Written exercise:
Return each line of the items below that contains the word "perform".
===== Dataset rows
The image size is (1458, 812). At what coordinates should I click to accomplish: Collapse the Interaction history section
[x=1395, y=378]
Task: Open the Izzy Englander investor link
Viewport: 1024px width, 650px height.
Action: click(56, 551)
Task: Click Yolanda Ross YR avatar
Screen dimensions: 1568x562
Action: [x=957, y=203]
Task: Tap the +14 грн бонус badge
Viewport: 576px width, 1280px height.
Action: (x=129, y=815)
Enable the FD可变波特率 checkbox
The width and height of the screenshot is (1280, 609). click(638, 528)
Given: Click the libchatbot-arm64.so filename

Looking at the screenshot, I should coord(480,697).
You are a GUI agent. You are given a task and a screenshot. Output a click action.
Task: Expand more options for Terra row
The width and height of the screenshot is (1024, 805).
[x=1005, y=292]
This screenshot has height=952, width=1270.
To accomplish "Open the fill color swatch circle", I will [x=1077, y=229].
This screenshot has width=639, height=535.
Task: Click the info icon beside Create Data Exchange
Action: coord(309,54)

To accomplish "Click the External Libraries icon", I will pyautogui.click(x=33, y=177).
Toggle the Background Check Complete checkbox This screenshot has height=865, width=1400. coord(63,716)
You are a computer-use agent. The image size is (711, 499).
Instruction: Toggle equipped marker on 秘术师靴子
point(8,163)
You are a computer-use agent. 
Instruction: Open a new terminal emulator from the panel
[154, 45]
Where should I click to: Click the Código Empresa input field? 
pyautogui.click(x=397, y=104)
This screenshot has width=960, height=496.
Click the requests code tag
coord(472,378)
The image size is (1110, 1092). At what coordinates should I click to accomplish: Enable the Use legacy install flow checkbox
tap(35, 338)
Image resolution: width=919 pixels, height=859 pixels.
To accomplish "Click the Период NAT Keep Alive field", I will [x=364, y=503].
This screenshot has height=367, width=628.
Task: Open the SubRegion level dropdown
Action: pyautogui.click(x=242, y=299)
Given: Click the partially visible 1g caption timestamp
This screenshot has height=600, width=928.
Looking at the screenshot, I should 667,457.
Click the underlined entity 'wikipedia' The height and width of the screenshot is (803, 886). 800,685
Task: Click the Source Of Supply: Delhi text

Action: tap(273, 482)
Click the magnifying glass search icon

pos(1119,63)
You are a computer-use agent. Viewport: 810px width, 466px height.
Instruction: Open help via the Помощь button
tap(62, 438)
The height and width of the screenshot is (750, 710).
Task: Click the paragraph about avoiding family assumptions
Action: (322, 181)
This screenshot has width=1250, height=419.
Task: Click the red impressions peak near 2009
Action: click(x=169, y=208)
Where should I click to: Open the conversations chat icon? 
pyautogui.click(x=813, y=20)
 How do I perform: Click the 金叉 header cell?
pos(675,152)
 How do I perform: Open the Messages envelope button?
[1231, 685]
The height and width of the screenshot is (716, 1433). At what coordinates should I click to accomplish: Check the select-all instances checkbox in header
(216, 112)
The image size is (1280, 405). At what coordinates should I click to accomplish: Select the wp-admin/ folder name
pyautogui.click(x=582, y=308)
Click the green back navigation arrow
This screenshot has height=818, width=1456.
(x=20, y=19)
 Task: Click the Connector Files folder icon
==========
Answer to the task:
 How do I perform: Click the 金叉 header cell?
 How do I perform: Open the Messages envelope button?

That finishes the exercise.